Their volunteers have traditionally not joined anti-abortion protests, used disturbing imagery, promoted religious claims against abortion, or otherwise engaged in the kinds of activities that characterize the United States anti-abortion movement. In 2013, Schussheim said that "Efrat has never claimed that abortion is murder". However, over time, scholars have observed more American influence and more US-style rhetoric from the organization. Efrat is not a religious organization and does not make any statement regarding the religious or moral standing of abortion.

==Awards==
In 2012, Efrat received the annual "Jerusalem Prize" by Israeli weekly religious magazine B'Sheva.
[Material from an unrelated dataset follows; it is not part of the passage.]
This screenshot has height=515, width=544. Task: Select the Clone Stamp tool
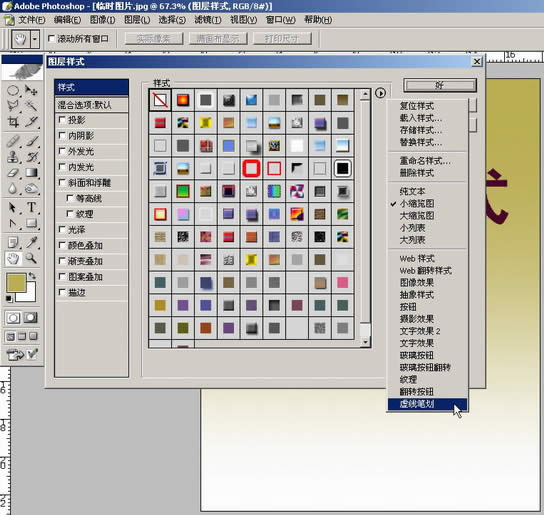click(x=13, y=157)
The award was protested by feminist activists opposing the organization, especially in light of the 2012 attempted double suicide incident, but B'Sheva stated that the "unfair opposition from the public and media over the past year" was an additional reason to award the prize to Efrat.

==Criticism==

=== 2012 attempted suicide ===
In 2012, an unmarried 17-year-old pregnant teen and her 18-year-old boyfriend were in contact with three women who encouraged her not to have an abortion, despite the pressure from the boyfriend's parents, who "insisted" and "demanded" that she have an abortion, even though the pregnant teen did not want an abortion. The couple formed a suicide pact and announced their plan to a television channel. When the police found them, the boyfriend threatened to murder his girlfriend and then shot at the police, slightly wounding one. The girlfriend, who had changed her mind about suicide, escaped from the car. The police returned fire, killing him.
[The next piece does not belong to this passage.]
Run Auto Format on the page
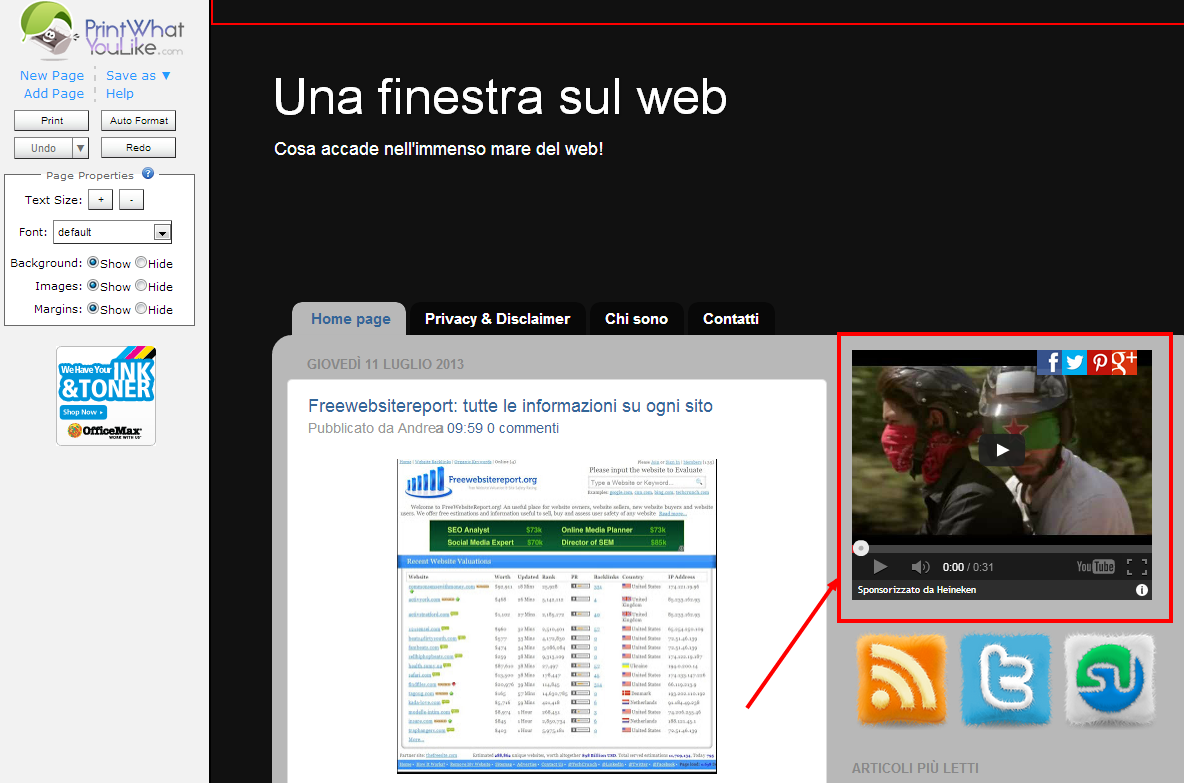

Efrat denied having had any contact with the couple. The women may not have been affiliated with the organization. The event resulted in an online petition against Efrat's legal recognition as a non-profit organization and condemnation by women's rights' groups. In response, Efrat claims that it is not opposed to abortion. Additionally, the organization clarified that it does not deal with teenage pregnancies. An investigation of the incident supported the police decision to return fire, but also criticized them for shooting from unsafe positions, as their relative positions put both the pregnant teen (who was unharmed) as well as some of the police at risk from friendly fire. The report also indicated it was unclear whether, in addition to being hit by bullets from the police, the boyfriend had also shot himself in the head.